Entretanto, a Academia de Polícia Civil do Distrito Federal (APCDF), em seu Curso de Atualização em Organização e Métodos, ministrado no ano de 2008, cuja turma tive a felicidade de fazer parte, apresentou um trabalho que destaca a importância da apresentação adequada de organograma, bem como da padronização de nomenclaturas e siglas da Polícia Civil do Distrito Federal (PCDF), voltadas para a melhoria da interação entre a população do DF e a polícia judiciária do DF; nesta situação, a abordagem alcançou situações reais e específicas pertinentes a organização policial mencionada.
O Curso na APCDF foi ministrado pelo brilhante Professor M. Sc. Wellington Pinto, que desenvolveu o aprendizado dentro de conceitos atuais, como Gestão do Conhecimento e Planejamento Estratégico, e mais particularmente, Gestão de Pessoas e Capital intelectual.

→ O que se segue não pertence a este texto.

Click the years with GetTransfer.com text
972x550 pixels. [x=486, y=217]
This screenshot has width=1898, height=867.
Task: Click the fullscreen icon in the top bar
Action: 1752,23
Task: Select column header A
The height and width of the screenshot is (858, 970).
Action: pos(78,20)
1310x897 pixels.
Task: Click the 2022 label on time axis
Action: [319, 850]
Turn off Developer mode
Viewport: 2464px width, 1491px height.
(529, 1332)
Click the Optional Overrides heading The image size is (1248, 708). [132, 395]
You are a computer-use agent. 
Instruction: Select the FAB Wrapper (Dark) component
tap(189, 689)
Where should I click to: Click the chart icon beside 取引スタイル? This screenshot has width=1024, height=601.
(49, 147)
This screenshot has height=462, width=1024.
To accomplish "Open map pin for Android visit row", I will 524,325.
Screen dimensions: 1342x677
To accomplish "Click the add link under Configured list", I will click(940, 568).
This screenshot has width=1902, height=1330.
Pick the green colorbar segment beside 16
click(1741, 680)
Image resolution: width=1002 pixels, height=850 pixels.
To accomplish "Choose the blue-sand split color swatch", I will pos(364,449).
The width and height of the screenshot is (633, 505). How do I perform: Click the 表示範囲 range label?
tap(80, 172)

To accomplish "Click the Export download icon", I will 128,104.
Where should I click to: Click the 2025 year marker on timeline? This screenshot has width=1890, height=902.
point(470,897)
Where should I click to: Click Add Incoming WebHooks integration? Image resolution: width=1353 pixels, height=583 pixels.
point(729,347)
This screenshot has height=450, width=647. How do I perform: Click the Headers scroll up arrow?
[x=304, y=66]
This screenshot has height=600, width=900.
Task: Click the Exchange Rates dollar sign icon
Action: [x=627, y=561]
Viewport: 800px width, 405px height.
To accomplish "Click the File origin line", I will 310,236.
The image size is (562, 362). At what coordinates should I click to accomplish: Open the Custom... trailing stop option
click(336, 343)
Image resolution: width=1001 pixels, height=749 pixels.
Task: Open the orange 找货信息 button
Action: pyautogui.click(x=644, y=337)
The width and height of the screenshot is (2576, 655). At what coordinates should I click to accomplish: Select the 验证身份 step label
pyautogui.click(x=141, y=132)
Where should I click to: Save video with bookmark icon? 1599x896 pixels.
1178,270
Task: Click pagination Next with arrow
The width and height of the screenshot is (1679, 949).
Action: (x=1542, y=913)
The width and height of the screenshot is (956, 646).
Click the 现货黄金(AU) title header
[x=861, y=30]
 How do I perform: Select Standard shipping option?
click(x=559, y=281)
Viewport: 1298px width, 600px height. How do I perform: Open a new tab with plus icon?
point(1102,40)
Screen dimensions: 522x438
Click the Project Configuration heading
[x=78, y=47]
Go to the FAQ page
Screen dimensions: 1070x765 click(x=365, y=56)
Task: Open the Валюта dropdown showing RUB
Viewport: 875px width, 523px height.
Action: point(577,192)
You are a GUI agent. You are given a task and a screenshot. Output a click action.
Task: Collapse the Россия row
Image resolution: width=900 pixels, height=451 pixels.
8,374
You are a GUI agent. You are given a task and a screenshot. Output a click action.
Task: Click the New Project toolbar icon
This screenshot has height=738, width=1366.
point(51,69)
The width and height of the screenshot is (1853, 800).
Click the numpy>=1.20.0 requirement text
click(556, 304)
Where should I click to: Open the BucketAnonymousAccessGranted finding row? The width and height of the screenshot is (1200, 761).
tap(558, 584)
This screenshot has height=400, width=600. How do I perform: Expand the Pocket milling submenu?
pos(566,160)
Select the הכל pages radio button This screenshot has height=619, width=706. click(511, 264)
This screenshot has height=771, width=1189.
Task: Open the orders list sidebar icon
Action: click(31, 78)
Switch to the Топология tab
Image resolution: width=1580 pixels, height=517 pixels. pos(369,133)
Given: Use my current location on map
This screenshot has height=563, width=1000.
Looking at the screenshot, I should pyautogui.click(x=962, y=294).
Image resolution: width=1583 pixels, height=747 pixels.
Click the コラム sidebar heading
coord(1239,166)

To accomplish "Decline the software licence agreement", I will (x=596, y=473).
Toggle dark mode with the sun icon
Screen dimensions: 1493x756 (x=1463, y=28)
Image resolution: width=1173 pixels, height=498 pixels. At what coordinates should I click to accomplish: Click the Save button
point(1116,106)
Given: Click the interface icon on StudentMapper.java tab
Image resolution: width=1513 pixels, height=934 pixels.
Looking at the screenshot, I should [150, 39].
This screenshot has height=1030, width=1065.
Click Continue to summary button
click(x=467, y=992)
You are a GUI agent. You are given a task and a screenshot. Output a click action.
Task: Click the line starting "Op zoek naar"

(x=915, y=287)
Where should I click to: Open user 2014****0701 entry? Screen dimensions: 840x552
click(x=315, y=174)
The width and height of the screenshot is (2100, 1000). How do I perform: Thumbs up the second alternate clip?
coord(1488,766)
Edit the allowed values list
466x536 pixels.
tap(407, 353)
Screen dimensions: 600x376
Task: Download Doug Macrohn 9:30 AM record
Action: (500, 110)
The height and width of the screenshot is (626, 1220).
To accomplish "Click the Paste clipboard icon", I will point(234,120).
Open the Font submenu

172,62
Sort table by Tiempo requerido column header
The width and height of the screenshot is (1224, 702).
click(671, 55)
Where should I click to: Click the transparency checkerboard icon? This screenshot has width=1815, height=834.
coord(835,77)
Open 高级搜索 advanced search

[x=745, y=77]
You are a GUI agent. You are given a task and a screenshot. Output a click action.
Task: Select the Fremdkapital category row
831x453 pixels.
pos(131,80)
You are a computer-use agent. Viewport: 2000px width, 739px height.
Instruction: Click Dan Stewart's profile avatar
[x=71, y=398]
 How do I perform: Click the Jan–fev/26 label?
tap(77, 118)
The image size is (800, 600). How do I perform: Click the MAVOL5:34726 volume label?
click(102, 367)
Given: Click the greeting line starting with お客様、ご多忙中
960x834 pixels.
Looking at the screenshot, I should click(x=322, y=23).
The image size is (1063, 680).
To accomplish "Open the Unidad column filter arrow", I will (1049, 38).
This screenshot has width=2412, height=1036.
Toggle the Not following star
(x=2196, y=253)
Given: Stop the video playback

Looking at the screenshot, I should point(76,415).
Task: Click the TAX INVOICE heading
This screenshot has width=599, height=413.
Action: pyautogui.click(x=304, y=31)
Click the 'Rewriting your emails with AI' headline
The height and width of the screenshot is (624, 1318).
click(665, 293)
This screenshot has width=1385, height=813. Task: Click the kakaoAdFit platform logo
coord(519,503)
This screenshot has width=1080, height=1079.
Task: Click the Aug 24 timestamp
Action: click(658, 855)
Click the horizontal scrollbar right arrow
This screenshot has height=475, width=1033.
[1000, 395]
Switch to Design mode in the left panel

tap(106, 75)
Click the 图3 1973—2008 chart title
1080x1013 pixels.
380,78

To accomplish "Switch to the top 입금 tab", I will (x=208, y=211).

Assim, extraiu-se do mencionado curso e trabalho, parte do referencial teórico para a elaboração deste ensaio, com a colaboração também da disciplina de Chefia e Liderança, ministrada no Curso Especial de Polícia (2008) na Academia de Polícia Civil do Distrito Federal.
A atividade criminosa possui um potencial destacado para angariar recursos financeiros e materiais, todavia, por trás das criações, organizações e tudo que conhecemos, encontram-se as pessoas, as suas emoções.
A maneira como o poder pessoal delas é cultivado e aproveitado é o diferencial neste mundo globalizado.
VI - Referências Bibliográficas
CHIAVENATTO, Idalberto.Gestão de Pessoas. São Paulo: Campus, 2004.
FEDERAL, Academia de Polícia Civil do Distrito. Curso de Pós-Graduação em Atividade Policial Judiciária, Curso Especial de Polícia (2008), Disciplina de Chefia e Liderança.
NONAKA, Ikujiro e HIROTAKA, Takeuchi, traduzido por RODRIGUES, Ana Beatriz e CELESTE, Priscilla Martins. Criação de Conhecimento na Empresa. Rio de Janeiro: Campus, 1997.
PINTO, Wellington Pinto.Curso de Atualização em Organização e Métodos -Academia de Polícia Civil do Distrito Federal. Brasília: 2008.
TURMA, Curso de Organização e Métodos. Apresentação de Organograma e Padronização de Nomenclaturas e Siglas da PCDF. Brasília: 2008.